Work instruction:
Select all lines in the records that include "computer".

Extracted records:

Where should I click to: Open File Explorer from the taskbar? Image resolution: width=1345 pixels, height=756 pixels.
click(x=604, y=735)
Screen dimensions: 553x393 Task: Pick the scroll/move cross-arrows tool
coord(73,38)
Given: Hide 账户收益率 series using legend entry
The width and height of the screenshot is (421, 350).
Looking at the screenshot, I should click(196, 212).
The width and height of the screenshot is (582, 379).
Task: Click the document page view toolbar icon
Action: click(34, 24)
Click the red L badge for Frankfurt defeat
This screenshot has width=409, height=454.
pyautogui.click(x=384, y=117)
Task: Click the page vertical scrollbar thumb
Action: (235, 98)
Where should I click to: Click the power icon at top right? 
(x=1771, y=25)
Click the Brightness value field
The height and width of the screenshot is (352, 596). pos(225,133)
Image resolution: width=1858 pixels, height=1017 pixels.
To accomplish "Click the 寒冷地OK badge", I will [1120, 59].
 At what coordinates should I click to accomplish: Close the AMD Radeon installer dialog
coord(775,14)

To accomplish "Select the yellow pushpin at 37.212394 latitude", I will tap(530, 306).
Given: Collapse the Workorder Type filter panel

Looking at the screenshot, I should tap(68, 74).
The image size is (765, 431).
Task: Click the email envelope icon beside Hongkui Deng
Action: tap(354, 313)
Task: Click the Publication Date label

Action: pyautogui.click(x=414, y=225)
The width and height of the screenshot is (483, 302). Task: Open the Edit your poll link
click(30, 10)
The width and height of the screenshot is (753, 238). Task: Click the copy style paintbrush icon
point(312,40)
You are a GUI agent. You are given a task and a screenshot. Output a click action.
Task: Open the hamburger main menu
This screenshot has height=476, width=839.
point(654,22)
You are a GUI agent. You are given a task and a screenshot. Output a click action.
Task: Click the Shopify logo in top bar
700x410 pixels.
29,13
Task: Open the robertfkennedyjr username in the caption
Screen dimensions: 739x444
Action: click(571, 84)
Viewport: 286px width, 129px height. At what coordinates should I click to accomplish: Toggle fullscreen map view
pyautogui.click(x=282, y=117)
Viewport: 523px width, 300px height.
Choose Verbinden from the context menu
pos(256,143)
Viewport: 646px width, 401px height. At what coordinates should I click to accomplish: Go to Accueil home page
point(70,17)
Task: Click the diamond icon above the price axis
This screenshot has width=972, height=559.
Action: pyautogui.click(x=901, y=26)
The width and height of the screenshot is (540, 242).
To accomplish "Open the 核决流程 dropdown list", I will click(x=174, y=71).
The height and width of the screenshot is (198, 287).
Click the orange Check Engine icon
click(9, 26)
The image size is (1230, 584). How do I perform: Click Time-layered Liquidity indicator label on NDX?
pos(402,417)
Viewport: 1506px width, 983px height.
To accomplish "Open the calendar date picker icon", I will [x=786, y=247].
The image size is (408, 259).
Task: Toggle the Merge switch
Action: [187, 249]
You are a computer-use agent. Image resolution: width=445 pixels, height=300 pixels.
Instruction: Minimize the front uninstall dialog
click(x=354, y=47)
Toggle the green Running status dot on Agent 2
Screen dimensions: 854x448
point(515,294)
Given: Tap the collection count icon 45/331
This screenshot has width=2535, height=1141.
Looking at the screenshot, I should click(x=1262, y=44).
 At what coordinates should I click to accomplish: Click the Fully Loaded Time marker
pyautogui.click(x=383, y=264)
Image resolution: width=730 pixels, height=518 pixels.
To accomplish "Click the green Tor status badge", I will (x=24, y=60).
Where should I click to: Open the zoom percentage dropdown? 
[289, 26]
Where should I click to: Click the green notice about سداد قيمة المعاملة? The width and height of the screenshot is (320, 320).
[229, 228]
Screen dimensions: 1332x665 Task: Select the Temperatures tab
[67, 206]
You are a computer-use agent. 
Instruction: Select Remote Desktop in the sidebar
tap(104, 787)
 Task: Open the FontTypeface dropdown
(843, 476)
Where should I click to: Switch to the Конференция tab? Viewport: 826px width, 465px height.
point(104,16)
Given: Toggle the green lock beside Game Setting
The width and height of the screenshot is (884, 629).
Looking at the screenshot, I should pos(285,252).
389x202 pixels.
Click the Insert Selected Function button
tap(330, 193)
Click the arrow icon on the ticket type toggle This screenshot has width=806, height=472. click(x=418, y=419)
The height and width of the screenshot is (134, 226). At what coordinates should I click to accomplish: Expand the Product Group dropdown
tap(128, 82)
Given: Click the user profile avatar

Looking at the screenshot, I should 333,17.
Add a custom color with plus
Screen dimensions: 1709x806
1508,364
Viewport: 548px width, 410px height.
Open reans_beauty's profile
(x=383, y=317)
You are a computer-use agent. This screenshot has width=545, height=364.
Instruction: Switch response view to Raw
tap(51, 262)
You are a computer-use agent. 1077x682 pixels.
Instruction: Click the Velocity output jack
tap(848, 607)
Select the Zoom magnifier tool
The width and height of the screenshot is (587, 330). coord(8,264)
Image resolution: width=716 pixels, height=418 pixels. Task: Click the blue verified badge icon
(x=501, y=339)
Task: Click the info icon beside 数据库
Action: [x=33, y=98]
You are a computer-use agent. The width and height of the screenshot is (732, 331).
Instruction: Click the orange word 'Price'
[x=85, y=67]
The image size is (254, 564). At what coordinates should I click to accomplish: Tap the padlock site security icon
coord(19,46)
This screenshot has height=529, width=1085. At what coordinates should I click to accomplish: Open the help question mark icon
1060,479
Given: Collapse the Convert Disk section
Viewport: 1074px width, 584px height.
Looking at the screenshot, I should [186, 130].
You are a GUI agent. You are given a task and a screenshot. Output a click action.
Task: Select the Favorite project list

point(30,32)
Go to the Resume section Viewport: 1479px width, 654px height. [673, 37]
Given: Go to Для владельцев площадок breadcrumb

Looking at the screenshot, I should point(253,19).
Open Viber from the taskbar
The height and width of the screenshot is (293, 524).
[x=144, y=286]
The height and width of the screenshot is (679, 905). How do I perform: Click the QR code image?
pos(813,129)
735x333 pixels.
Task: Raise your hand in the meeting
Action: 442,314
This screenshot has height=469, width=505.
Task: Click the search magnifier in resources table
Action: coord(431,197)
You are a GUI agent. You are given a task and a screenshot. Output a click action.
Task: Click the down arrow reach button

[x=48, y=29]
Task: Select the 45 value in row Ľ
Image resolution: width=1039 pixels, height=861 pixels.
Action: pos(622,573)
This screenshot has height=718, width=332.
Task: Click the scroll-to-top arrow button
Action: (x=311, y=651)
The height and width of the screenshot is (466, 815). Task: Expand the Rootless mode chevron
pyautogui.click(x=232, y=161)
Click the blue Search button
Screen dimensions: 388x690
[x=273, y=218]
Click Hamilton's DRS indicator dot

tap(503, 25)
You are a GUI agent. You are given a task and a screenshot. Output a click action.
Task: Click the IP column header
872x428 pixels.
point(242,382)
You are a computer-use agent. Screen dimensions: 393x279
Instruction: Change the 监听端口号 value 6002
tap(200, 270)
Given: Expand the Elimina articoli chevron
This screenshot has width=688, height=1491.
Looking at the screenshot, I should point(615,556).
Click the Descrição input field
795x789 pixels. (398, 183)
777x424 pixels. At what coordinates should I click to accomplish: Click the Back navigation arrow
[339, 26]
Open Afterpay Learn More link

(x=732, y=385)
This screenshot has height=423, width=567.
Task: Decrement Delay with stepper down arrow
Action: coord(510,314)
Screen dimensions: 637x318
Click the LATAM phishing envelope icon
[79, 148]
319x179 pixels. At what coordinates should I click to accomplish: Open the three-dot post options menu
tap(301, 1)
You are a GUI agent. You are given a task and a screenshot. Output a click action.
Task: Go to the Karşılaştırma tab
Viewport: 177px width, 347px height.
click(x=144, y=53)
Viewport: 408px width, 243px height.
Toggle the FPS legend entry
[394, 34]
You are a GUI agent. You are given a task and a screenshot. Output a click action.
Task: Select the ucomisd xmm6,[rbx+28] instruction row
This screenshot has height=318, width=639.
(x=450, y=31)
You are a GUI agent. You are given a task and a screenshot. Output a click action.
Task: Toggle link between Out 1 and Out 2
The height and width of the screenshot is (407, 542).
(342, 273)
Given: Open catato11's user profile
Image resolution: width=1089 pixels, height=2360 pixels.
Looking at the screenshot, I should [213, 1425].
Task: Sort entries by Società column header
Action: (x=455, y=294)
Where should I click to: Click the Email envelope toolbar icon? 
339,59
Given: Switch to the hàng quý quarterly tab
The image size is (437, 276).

Response to the task:
You are a computer-use agent. Image resolution: width=445 pixels, height=300 pixels.
You are a computer-use agent. 
You are a computer-use agent. This screenshot has width=545, height=364.
You are a computer-use agent. 1077x682 pixels.
You are a computer-use agent. The width and height of the screenshot is (732, 331).
You are a computer-use agent. Screen dimensions: 393x279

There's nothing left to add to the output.